Page:Richepin - Mes paradis, 1894, 2e mille.djvu/302

La bibliothèque libre.
Le texte de cette page a été corrigé et est conforme au fac-similé.
282
MES PARADIS


Robinson naufragé, seul, et que tout menace,
Et que rien n’aide, sauf lui-même, m’a fait voir
Que voici le suprême et l’unique devoir :
Vouloir bien ce qu’on veut, et d’un vouloir tenace.

Aux Mille-et-une nuits, loin des réalités,
J’ai pris la passion des féeriques mensonges
Où l’art donne à songer d’interminables songes
Par tout ce qu’on désire et qu’on aime habités,

Des songes dont soi-même on créa la merveille,
Et dont vos yeux rouverts resteront les flambeaux,
Et si magiquement beaux qu’ils demeurent beaux
Même quand on les conte à qui vous en réveille.

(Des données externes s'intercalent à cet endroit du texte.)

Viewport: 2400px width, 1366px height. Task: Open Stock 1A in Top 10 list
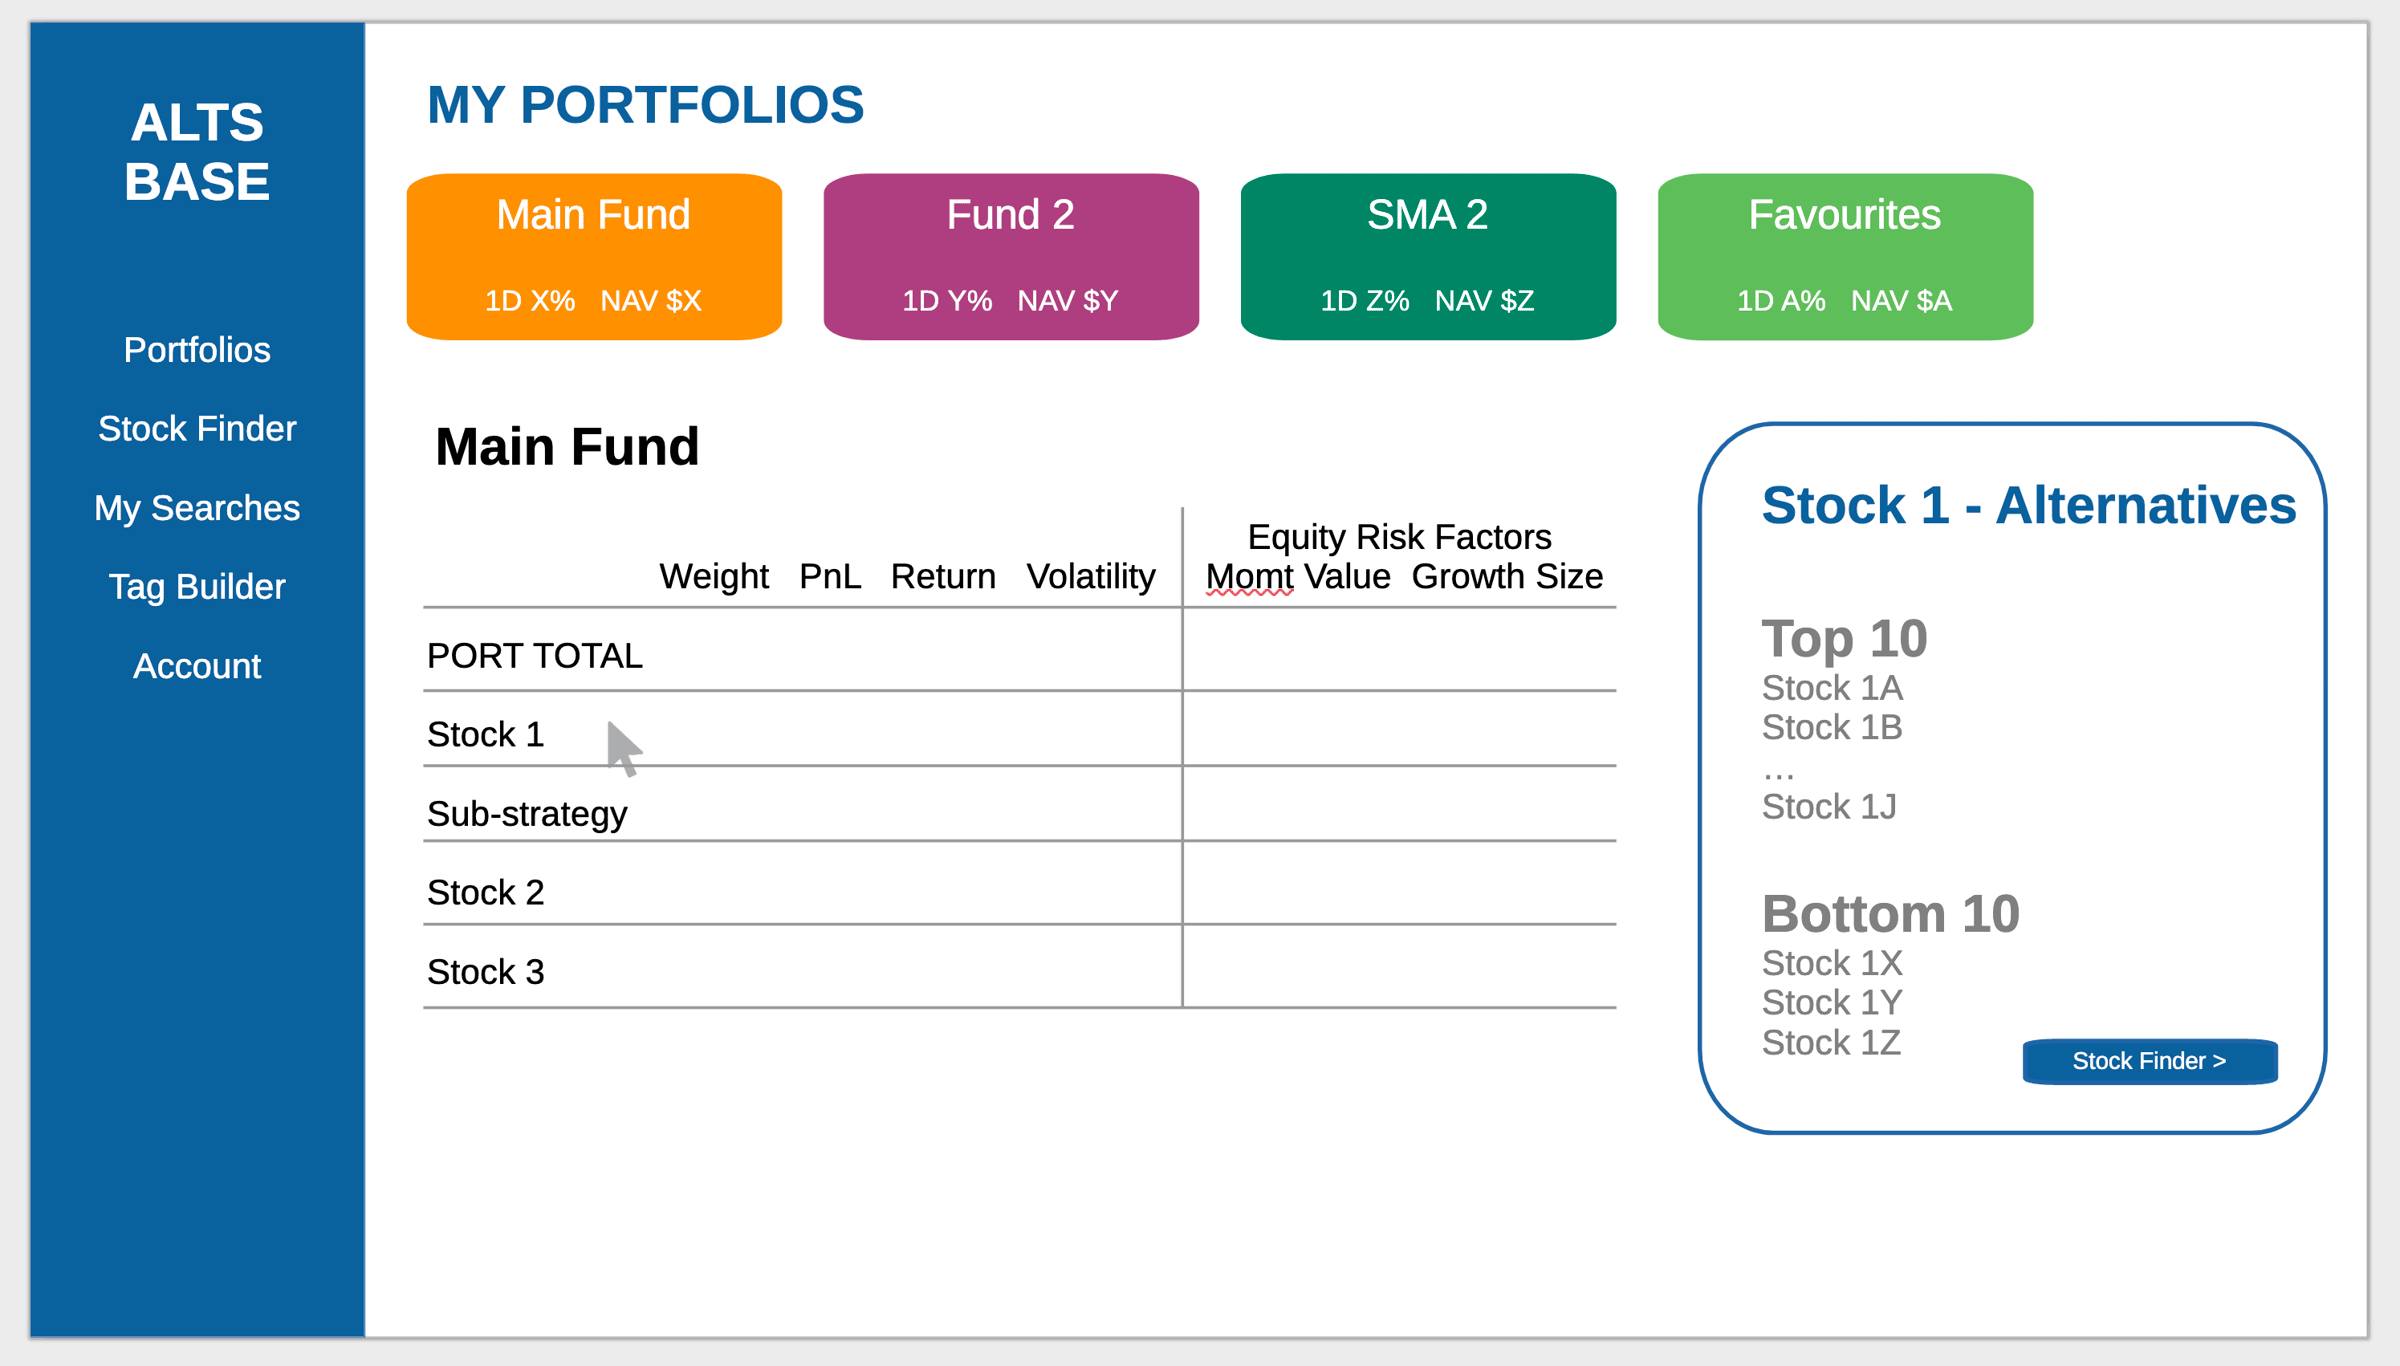tap(1832, 689)
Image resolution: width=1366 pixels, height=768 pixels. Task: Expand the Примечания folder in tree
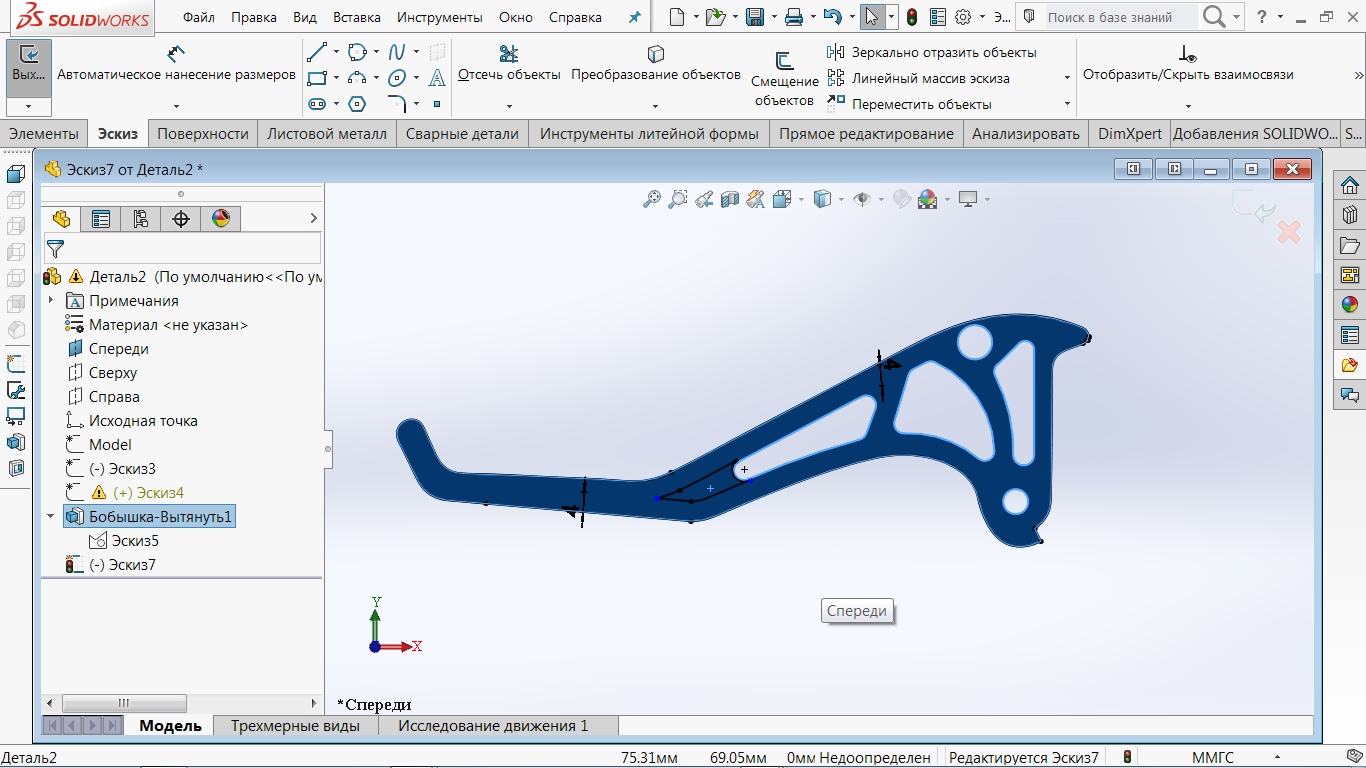[51, 301]
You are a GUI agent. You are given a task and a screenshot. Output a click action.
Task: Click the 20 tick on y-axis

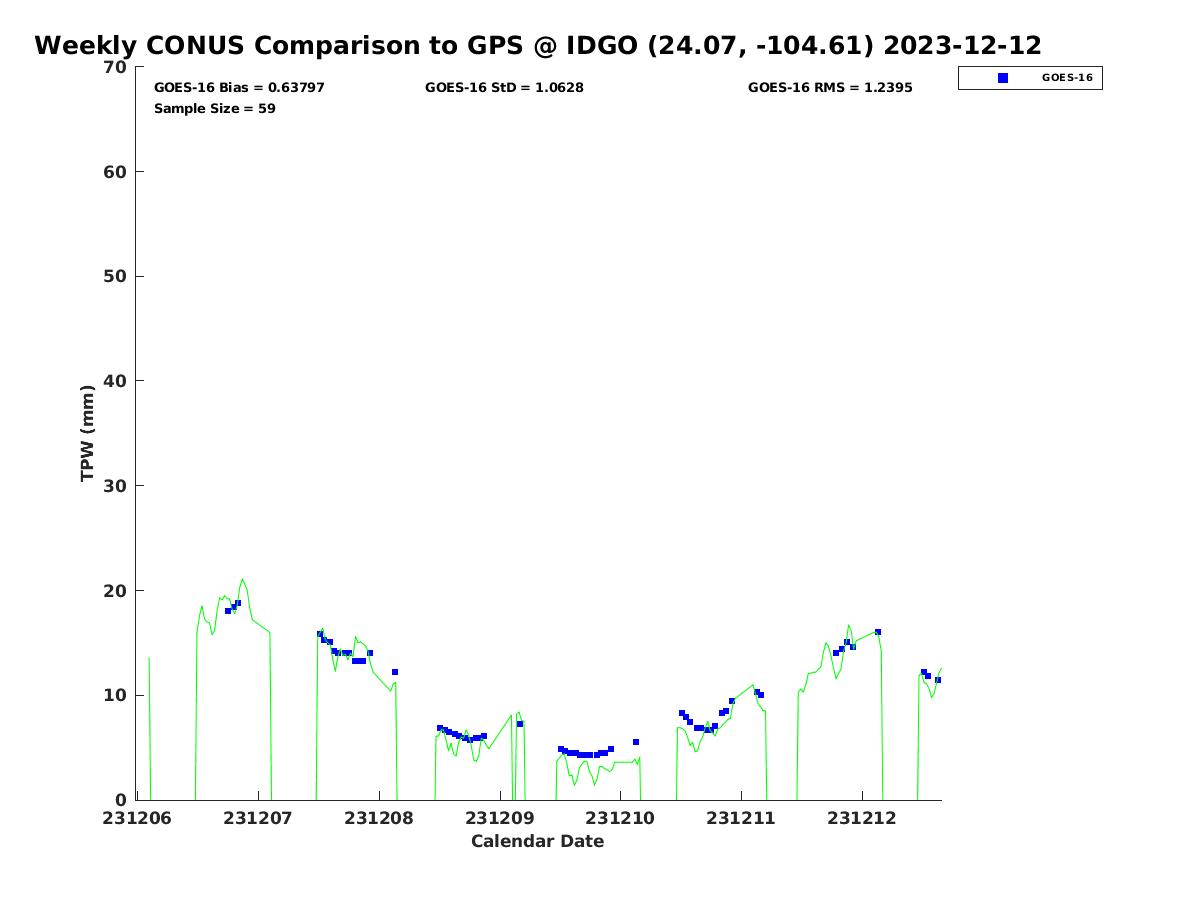click(x=116, y=591)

Uncas, Œil-de-Faucon, l’homme au silencieux
Sourire, m’ont appris à vivre solitaire,
À chérir la nature effrayante, à me taire,
Et l’amour de la race errante aux pâles yeux.

Et don Quichotte ! Ô bon chevalier de la Manche,
Je le retrouverai, l’armet que tu perdis.
La semaine qui vient aura quatre jeudis,
Ou plutôt ne sera qu’un éternel dimanche.